Ученые устало вышли на улицу и, поздравив друг друга с новой научной победой, отправились по домам.
***
Между прочим, в ту субботу произошло еще несколько немаловажных событий. Во-первых, Морковка, уходя рано утром из дома тети Галечки, заметила, что «говнолада» деда Брюсли ночью подверглась взлому. Во-вторых, Морковка приобрела набор «Юный химик». В-третьих, вернувшись обратно, озабоченная Морковка долго что-то искала в Интернете. В-четвертых, со словами: «Я с ним немного поколдую. Вложу в него новое содержание», Морковка надолго заперлась в ванне в компании с мертвецом. И, наконец, последнее: тетя Галечка случайно обмолвилась, что ей принадлежит старенький «запорожец», оставшийся от мужа, сбежавшего с молодой вертихвосткой.
9. Воровская ночка
(то, что случилось еще раньше)
Ободранная красная «шестерка» с петербургскими номерами катила по московским улицам, направляясь из Замоскворечья к Красной площади. Близилась полночь.

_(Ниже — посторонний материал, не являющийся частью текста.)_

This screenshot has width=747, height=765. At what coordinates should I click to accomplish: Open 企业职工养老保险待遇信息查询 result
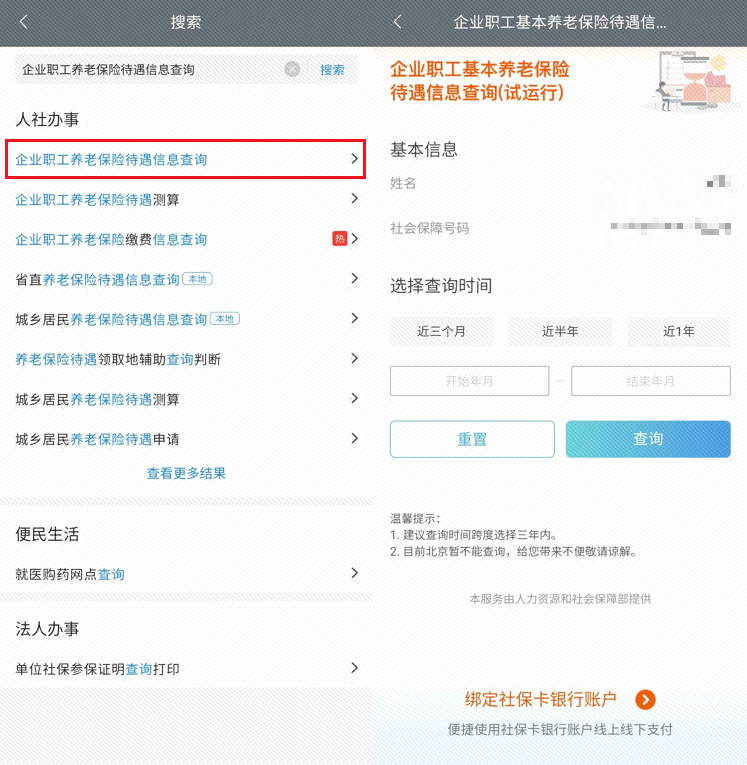tap(185, 159)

– Это ты здорово придумала, Алёна, – уважительно произнес Очкарик, жуя мятную жвачку. – Поменять покойников местами – по-настоящему свежее решение!
– А что нам остается делать? – пожала плечами Морковка, покосившись на безучастного Манчестера, одетого в еще хороший костюм тети Галечкиного мужа-дезертира. – Единственный выход – отдать другой труп, а этот – с бриллиантом – спрятать на самом видном месте. И волки будут целы, и овцы наши!
– Как здорово, что Манчестер тоже с лысиной и бородкой! – порадовался Доброе Утро.
– Лишь бы сборщица бананов не подвела, – с сомнением заметил дед Брюсли.
– Аскари не подведет, – уверенно заявил Доброе Утро. – Она вроде ничего, прикольная.
Морковка возмущенно уставилась на отставного авиатора.
– Чтобы баба бабу подставила?! Да никогда! Это только вы, мужики, друг друга постоянно опрокидываете!
– Много ты о мужиках знаешь! – не выдержал такой несправедливости дед Брюсли.
– Да уж знаю, – сердито буркнула Морковка, отворачиваясь к окошку.
Разговор затих. Дед Брюсли сосредоточился на незнакомой дороге. Его спутники принялись с любопытством разглядывать столичные улицы. Несмотря на поздний час, в Москве кипела бурная ночная жизнь. По освещенным разноцветными огнями проспектам слонялись шумные компании, у торговых павильонов собирались кучки покупателей. Играла музыка, слышался женский смех. Бесконечным калейдоскопом переливалась реклама. За последние двадцать лет Москва превратилась в зажиточный современный город, совершенно непохожий на прежнюю неподвижную столицу развитого социализма.
– Смотрите-ка! Ведь кругом одни хапуги и проститутки! Сталина нужно поднимать, твою в колено! – ворчал дед Брюсли, видя веселую вакханалию бездуховной сытости.